"Querkopf" lässt SPD-Fraktion schrumpfen
27. November 2018Der Bundestagsabgeordnete Marco Bülow kehrt der SPD den Rücken. "Nach reiflicher Überlegung, ohne Häme, sondern mehr mit Traurigkeit, habe ich mich entschlossen, aus der SPD auszutreten", sagte der 47-jährige in Berlin. Dem Bundestag will er als fraktionsloser Abgeordneter weiterhin angehören.
Vor Journalisten übte Bülow herbe Kritik an der SPD. Die von der Parteispitze versprochene Erneuerung sei zu einem "absoluten Lippenbekenntnis" verkommen. Die SPD verteidige ihre Ideale und Werte nicht mehr und habe sich mit dem Neoliberalismus arrangiert. Gegen Armut und soziale Ungleichheit werde nicht mehr entschlossen vorgegangen. "Die SPD ist nicht in der Lage, klare Positionen zu finden und sie ist nicht mehr in der Lage, Menschen mitzunehmen."
Stromlinienförmiger Karriereverein
Als nach den desaströsen Landtagswahl-Ergebnisse in Bayern und Hessen keine Reaktion gekommen sei - weder von der Parteispitze noch von der Basis - habe er die letzte Hoffnung verloren. "Es reicht nicht, sich unterzuhaken, mit einem fancy Debattencamp alles zuzukleistern und so weiterzumachen wie bisher", so Bülow.

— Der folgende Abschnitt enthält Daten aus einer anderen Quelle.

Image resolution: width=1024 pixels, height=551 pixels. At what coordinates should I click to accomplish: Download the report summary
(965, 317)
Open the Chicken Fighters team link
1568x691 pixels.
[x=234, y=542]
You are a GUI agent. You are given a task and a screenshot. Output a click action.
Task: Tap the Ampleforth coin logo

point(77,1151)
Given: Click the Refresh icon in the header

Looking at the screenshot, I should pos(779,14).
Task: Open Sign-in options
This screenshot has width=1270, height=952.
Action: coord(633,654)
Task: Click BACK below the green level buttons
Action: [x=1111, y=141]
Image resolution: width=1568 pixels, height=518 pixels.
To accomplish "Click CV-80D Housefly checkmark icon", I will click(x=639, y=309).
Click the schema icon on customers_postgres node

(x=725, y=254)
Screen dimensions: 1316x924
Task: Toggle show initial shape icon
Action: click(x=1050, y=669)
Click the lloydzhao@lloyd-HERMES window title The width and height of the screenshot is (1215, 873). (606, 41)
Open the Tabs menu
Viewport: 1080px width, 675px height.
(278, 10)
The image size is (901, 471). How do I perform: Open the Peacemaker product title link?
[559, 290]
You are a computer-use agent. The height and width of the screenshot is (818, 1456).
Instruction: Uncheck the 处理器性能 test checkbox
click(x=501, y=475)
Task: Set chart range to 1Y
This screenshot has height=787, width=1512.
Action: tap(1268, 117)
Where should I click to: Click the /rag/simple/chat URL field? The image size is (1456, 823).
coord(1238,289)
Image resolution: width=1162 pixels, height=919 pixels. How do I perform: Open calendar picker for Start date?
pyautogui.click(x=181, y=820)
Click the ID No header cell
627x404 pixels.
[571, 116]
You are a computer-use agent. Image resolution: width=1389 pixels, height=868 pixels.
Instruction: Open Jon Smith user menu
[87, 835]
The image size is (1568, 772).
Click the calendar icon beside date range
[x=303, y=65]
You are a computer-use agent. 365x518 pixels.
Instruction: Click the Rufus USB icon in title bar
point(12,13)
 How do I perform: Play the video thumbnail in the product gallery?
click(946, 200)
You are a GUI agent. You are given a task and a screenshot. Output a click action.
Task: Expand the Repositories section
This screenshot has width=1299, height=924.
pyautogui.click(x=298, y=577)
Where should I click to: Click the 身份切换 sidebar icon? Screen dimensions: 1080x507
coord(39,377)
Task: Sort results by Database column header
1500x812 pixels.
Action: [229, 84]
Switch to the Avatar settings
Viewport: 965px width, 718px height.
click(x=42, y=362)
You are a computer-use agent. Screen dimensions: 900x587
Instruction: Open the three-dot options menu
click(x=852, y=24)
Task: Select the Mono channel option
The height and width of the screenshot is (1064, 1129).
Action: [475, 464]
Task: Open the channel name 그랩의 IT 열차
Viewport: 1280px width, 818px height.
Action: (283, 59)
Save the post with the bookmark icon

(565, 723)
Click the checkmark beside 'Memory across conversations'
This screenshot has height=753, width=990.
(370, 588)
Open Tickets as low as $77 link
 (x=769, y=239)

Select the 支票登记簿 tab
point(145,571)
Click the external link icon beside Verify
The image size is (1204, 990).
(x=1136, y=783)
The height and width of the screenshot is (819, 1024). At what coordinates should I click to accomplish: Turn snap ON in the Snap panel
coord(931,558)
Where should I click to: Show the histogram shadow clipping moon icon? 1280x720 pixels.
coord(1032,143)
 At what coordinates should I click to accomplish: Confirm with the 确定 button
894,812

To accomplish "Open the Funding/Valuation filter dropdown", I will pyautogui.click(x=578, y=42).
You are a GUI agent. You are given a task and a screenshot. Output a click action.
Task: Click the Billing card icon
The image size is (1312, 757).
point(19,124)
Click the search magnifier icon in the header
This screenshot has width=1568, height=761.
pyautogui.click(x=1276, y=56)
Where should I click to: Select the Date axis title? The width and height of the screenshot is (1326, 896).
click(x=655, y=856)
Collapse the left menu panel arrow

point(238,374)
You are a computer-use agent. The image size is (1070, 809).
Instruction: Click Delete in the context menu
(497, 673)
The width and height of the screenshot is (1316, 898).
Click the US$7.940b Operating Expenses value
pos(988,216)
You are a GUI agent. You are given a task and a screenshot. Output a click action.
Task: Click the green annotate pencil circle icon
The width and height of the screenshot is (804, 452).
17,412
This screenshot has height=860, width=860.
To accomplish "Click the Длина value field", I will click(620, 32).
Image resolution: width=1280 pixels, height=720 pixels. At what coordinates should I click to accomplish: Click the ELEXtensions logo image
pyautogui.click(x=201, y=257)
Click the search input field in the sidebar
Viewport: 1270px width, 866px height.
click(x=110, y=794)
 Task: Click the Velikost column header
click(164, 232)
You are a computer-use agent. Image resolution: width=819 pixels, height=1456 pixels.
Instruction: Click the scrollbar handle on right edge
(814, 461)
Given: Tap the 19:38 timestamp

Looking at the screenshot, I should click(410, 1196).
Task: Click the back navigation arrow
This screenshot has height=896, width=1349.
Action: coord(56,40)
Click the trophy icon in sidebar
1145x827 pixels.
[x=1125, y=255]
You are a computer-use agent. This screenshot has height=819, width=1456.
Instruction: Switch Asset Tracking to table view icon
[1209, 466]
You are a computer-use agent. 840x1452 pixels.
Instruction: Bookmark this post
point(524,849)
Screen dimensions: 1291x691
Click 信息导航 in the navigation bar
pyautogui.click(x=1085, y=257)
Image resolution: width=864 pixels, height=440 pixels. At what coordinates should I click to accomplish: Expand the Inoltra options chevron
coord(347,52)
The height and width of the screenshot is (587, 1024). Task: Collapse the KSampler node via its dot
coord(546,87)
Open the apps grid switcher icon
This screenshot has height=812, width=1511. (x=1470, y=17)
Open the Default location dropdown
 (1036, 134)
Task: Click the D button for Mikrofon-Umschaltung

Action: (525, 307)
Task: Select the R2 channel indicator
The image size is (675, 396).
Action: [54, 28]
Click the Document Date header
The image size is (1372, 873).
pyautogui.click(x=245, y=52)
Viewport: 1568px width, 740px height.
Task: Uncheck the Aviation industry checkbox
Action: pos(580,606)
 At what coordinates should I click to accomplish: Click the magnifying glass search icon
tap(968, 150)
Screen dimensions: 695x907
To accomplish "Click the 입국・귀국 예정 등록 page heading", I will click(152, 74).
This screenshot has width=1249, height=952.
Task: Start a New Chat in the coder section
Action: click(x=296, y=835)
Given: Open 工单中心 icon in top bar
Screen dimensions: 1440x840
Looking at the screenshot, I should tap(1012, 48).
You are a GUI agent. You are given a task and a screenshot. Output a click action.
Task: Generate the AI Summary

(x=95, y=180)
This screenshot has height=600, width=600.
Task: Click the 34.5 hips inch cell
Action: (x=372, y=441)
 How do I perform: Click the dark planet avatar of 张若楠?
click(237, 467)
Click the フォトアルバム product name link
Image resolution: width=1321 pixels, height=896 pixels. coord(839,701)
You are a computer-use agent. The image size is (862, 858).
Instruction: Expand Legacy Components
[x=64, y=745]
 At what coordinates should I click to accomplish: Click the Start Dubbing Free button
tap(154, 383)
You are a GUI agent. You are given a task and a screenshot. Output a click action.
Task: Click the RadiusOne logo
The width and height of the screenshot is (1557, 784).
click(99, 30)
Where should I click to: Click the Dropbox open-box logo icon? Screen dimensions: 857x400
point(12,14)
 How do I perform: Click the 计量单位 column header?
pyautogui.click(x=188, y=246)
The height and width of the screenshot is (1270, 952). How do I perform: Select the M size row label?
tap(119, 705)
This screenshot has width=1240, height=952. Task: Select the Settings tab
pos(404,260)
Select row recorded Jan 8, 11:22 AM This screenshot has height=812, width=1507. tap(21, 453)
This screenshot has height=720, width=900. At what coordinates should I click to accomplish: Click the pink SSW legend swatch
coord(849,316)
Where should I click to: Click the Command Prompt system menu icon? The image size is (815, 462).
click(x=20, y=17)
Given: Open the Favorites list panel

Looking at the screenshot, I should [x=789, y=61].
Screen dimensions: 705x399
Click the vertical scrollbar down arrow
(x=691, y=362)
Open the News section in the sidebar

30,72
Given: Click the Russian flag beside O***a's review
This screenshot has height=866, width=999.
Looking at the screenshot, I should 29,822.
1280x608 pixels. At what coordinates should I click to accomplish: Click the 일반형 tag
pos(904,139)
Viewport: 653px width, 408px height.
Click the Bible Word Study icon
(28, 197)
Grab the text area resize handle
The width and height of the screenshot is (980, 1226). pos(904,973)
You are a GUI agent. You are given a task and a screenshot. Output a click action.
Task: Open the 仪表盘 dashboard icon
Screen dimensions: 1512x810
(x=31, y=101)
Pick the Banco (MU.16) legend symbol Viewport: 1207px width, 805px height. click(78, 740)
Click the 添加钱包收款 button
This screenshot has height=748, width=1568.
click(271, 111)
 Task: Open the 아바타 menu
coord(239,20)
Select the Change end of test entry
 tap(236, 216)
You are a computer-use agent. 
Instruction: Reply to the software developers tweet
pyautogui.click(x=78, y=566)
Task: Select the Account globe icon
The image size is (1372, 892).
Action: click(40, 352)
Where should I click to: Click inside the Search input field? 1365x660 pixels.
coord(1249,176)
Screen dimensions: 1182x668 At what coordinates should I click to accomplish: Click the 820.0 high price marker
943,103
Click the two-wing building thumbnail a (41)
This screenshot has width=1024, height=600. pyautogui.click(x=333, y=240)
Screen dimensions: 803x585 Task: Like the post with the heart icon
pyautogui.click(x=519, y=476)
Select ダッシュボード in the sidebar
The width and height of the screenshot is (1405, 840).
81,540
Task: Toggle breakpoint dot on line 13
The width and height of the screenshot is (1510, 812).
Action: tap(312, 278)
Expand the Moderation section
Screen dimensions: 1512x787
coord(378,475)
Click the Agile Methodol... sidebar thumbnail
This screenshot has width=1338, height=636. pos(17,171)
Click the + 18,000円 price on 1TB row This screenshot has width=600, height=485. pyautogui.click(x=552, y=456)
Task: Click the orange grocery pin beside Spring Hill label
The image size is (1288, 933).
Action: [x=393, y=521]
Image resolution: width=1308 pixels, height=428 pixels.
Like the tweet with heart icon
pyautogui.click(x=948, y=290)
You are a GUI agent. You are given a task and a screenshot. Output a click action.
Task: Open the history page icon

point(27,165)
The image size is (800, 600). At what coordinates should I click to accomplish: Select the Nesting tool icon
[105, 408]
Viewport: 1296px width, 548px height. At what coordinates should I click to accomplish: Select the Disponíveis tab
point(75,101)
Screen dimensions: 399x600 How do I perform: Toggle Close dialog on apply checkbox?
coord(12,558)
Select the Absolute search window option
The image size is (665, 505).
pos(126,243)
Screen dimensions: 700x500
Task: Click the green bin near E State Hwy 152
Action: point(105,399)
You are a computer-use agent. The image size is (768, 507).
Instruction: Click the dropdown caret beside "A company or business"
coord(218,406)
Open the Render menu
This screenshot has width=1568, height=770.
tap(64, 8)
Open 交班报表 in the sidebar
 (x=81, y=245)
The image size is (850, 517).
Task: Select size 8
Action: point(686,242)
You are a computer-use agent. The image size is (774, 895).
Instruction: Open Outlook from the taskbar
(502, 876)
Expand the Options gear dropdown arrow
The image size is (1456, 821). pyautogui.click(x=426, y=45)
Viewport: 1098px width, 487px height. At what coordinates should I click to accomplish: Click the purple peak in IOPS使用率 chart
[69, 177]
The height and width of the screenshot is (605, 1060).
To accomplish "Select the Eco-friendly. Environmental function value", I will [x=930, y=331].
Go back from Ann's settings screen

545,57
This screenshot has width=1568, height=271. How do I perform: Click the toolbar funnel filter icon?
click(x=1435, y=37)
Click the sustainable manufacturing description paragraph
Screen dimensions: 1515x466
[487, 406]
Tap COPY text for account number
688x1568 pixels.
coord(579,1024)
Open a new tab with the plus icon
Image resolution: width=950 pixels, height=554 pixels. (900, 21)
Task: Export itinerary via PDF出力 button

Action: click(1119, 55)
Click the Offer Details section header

Die SPD sei zu einem stromlinienförmigen "Karriereverein" verkommen. Innerparteiliche Vielfalt gebe es nicht mehr, und Kritiker des aktuellen Kurses würden kaltgestellt.
Bülow, der seit 2002 durchgehend als Direktkandidat seines Wahlkreises in Dortmund in den Bundestag gewählt wurde, galt schon länger als "Querkopf" der SPD. In der Vergangenheit stimmte er mehrfach gegen die Linie seiner Fraktion ab. Er hatte sich nach der Bundestagswahl 2017 auch entschieden gegen die Neuauflage der großen Koalition mit CDU und CSU ausgesprochen. Seit längerem trat Bülow zudem als scharfer Kritiker des Kurses der SPD-Vorsitzenden Andrea Nahles in Erscheinung. Zuletzt hatte er sich der "Aufstehen"-Bewegung von Linksfraktionschefin Sahra Wagenknecht angeschlossen.
Genossen fordern Konsequenzen
Während der Austritt Bülows von der SPD-Basis vielfach bedauert wird, äußern sich Parteifunktionäre negativ.
Der stellvertretende SPD-Fraktionschef Achim Post forderte Bülow auf, sein Bundestagsmandat zurückzugeben. "Die Entscheidung von Marco Bülow ist der Schlusspunkt einer längeren Entwicklung, die für viele keine Überraschung ist", sagte Post, der auch Vorsitzender der nordrhein-westfälischen SPD-Landesgruppe ist, dem Redaktionsnetzwerk Deutschland.